## Given instruction
Recast the entries starting at the line containing "Where should I" and ending at the line containing "[x=394, y=224]" as a two-column CSV with the columns entry and answer. Give one row per entry, with each value in a single quoted field and line breaks replaced by spaces.
— start Records —
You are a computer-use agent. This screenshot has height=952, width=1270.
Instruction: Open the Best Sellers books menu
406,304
— end Records —
— start Records —
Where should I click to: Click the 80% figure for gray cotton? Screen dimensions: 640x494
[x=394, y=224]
— end Records —
## Answer to the problem
entry,answer
"Where should I click to: Click the 80% figure for gray cotton? Screen dimensions: 640x494","[x=394, y=224]"